● Excerpt to read:

One of the great double-acts in the early years of the BPO business was always the Kevin Campbell and Mike Salvino show (read our interview from last year). …And it still is!
Not too many people have been on the front lines of the BPO business since the very early days (remember Exult, anyone?), so it was no surprise when Kevin yanked Mike out of Hewitt Associates in 2006 to have him join him at the helm of Accenture’s outsourcing business.
Now, neither of these guys are your typical silky-smooth Savile Row-clad consulting partners – they’re wholesomely direct and open about the trials and tribulations of succeeding in a very complex global environment. Their impact on Accenture is notable – not only among many industry observers, but also many of their clients.
Mike Salvino – or simply “Sal” to his friends and colleagues, has brought a real air or pragmatism to Accenture, where he now leads the firm’s global BPO business. And while everyone else was getting carried away with mixing Cloud computing with nanotechnology (at a recent analyst meet), Mike’s response was simply “well, how about those clients who are just trying to get some results out of their business process deal today”. I realized, then, it was high-time to have Mike on here to grace us with his views of the real world, and he kindly ducked away from his son’s basketball practice to spend some time with us…
Phil Fersht: Mike, since you’ve been on the front lines of the BPO industry from the early days in the 90’s, how do you think things have changed in the last decade? What’s different today compared to 10 years ago?
Mike Salvino: Let’s look at this across a number of different factors. If you dial the clock back 10 years, BPO was about pure cost savings and non-core transaction activities. So in 2000, clients were supposed to define what was core to their businesses and then get rid of everything that was non-core. In the early days of HR BPO I remember having debates that there was no way service providers could do things like recruiting, learning or even expatriate administration because clients viewed those processes as core and would never want to give them up.
The early deal shapes were around having the service provider take on people from the client and try to scale them, versus leveraging the provider’s assets for the client’s benefit. From a geographic standpoint, it was unheard of to have processes delivered from India, the Philippines or Eastern Europe. People wanted to keep their processes close, and were mostly just trying to get it right using onshore resources.

● Material shown:
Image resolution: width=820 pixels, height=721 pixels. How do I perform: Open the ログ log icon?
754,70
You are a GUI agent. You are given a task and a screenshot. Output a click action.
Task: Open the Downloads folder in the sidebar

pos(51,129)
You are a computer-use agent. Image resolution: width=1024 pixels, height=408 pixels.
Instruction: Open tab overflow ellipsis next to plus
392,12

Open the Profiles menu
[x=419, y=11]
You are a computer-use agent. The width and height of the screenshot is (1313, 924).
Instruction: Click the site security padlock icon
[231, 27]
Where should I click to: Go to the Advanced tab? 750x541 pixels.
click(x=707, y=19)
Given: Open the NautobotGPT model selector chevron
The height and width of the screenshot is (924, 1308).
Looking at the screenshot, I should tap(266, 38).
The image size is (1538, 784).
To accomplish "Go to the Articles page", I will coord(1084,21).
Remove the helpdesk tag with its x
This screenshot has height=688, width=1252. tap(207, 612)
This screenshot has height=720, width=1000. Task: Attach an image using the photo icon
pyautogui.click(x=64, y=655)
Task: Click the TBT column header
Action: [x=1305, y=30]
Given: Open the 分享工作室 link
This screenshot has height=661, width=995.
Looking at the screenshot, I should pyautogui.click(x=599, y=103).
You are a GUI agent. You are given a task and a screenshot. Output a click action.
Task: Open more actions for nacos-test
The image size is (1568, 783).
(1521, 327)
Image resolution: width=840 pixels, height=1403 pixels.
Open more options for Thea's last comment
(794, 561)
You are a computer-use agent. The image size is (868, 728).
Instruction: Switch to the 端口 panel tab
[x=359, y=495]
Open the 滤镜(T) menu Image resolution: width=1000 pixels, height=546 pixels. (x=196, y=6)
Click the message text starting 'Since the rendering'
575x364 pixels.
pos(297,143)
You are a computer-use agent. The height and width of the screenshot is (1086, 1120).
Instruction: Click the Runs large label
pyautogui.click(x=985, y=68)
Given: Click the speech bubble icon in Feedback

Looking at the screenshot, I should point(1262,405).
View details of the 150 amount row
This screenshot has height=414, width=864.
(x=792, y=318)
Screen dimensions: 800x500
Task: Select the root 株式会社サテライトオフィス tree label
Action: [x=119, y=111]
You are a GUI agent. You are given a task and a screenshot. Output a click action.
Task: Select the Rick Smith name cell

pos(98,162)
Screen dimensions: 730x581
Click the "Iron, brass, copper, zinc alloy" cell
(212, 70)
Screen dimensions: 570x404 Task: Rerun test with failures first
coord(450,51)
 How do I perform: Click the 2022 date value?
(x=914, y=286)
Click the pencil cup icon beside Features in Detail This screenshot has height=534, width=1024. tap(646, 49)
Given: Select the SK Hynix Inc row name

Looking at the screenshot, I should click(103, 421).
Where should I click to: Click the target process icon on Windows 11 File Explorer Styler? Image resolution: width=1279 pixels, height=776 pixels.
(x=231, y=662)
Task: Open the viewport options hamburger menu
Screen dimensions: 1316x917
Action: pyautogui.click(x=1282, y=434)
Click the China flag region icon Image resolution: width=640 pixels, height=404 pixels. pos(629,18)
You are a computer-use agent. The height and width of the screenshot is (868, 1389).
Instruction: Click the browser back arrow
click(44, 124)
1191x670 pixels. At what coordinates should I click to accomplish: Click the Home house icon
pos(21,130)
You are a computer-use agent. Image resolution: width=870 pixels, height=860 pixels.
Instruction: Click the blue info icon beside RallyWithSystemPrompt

● Instructions:
A - From the Salvino interview, list each process that, in the early days of HR BPO, clients viewed as core and were thought unwilling to give up to service providers.
B - Answer these questions from the Salvino interview, marking each answer with the same numeral as its question.
(i) From which firm was Mike Salvino brought to Accenture in 2006?
(ii) What do Salvino's friends and colleagues call him?
(iii) According to Salvino, what was BPO about ten years before the interview?
C - Carry the Salvino interview forward from the point where it stops.

● Task-by-task answers:
A -
Recruiting
Learning
Expatriate administration

B -
(i) Hewitt Associates
(ii) "Sal"
(iii) Pure cost savings and non-core transaction activities

C -
Moving the clock ahead 10 years…any time I see a “take the people”-type deal, I see a red flag. If a provider is pursuing this type of engagement, it is either just trying to get the business or flat-out doesn’t have the capability to do it — and it’s really hard to win business-wise doing those types of deals. The major players in the BPO industry are not taking on large numbers of people from clients.
In addition, BPO providers have proven they have moved beyond the “core vs. non-core” categorization as we’ve been able to push our offerings all the way into the front office. A great example is Navitaire, Accenture’s wholly owned subsidiary for the airline industry. Through Navitaire, our robust solutions are providing the leading edge to nearly every phase of low-cost airline industry. We’re the back office for these airlines. We’re their middle office, which is the scheduling of flight crews and planes from end-to-end. And we’re their front office, running their reservations, ticketing and customer loyalty systems. Ten years ago this would have been unheard of. Now, people are more attuned to looking at these kinds of processes if somebody else has a better mousetrap.
Finally, this is now clearly a global business. Back in 2000, I wasn’t sure how global it was ever going to be. Was BPO just about taking people from a client and going to a different location in the same city? Or could you get leverage and scale and do it globally? In 2000 “following the sun” meant that we could do the work for our client before our client woke up, depending on where the client was. Now with a global footprint, we can literally move the work around the world as we need to. We clearly do this today while before it was just a concept.
Phil Fersht: So now, at present day coming off the recession, we seem to be moving into a new era where some of the deals are getting smaller, more incremental. A lot of clients seem to want to move piece by piece rather than the whole ship at once. How are you seeing the landscape changing?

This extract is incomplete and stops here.